**Brief**
Write out the lines again, from the line with "COME PRENOTARE UN BED" up to and including the line with "consulenti ingegneria industria", shifting every coordinate in their answers up by 28.

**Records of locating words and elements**
----------
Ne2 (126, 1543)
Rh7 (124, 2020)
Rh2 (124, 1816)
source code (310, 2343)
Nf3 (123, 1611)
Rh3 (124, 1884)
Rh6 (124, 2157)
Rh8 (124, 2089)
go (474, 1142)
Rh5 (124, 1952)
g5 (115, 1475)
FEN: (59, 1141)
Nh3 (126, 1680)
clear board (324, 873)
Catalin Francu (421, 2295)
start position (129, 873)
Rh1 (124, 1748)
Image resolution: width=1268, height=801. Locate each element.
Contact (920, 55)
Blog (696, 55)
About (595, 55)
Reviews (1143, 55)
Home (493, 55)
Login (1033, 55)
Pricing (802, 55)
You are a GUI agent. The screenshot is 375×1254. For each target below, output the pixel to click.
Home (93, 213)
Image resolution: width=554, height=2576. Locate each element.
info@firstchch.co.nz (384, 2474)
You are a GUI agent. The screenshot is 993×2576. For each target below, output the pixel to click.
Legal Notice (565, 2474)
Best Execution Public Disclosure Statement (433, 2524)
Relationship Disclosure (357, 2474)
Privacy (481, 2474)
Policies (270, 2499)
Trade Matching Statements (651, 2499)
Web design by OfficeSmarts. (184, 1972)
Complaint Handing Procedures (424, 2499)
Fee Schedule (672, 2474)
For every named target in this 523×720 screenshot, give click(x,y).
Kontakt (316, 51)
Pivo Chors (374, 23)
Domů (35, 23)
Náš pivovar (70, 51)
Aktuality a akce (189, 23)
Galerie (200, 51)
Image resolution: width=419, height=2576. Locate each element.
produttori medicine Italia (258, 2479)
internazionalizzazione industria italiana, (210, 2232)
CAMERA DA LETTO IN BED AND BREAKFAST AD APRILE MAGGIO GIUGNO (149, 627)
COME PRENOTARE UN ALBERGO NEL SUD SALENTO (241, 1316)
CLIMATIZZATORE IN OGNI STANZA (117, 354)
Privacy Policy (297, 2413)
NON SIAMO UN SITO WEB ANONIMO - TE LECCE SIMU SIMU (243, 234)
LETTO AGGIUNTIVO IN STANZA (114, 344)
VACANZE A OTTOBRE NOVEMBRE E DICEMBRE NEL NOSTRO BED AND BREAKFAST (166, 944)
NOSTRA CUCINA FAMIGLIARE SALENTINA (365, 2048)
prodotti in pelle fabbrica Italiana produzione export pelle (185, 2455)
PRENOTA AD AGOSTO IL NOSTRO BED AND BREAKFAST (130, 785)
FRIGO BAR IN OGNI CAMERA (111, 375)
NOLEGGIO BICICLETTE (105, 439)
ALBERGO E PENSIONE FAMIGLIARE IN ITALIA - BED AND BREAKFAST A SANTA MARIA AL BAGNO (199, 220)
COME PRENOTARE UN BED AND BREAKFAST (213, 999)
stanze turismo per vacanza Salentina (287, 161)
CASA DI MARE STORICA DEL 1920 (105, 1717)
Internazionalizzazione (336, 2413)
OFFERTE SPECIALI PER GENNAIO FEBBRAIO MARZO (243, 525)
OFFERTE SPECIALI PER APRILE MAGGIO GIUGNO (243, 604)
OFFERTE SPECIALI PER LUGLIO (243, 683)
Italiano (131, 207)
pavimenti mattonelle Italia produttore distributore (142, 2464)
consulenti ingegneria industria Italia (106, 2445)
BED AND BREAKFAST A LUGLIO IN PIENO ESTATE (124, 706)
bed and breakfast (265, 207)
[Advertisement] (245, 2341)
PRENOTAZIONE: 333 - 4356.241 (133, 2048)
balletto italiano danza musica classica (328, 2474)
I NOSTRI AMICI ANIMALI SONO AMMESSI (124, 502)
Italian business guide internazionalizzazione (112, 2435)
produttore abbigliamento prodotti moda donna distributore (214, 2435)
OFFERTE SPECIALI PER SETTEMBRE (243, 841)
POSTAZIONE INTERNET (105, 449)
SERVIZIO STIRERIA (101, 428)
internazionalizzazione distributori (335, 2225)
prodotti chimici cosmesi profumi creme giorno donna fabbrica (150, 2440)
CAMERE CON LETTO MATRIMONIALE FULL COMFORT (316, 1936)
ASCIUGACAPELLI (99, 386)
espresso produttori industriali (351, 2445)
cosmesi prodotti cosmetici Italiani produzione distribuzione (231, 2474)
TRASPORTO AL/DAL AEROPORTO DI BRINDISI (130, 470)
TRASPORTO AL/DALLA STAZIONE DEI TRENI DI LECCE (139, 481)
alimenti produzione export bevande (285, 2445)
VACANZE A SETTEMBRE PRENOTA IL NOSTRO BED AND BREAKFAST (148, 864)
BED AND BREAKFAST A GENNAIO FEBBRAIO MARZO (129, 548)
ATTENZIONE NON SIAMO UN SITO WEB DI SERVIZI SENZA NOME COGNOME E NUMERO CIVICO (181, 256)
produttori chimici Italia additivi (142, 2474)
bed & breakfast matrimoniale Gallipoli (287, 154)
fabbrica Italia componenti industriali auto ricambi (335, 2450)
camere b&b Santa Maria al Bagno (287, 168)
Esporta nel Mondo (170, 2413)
----------
**Response below**
COME PRENOTARE UN BED AND BREAKFAST (241, 1027)
stanze turismo per vacanza Salentina (315, 189)
CASA DI MARE STORICA DEL 1920 (133, 1745)
Internazionalizzazione (364, 2441)
OFFERTE SPECIALI PER GENNAIO FEBBRAIO MARZO (271, 553)
OFFERTE SPECIALI PER APRILE MAGGIO GIUGNO (271, 632)
OFFERTE SPECIALI PER LUGLIO (271, 711)
Italiano (159, 235)
pavimenti mattonelle Italia produttore distributore (170, 2492)
consulenti ingegneria industria Italia (134, 2473)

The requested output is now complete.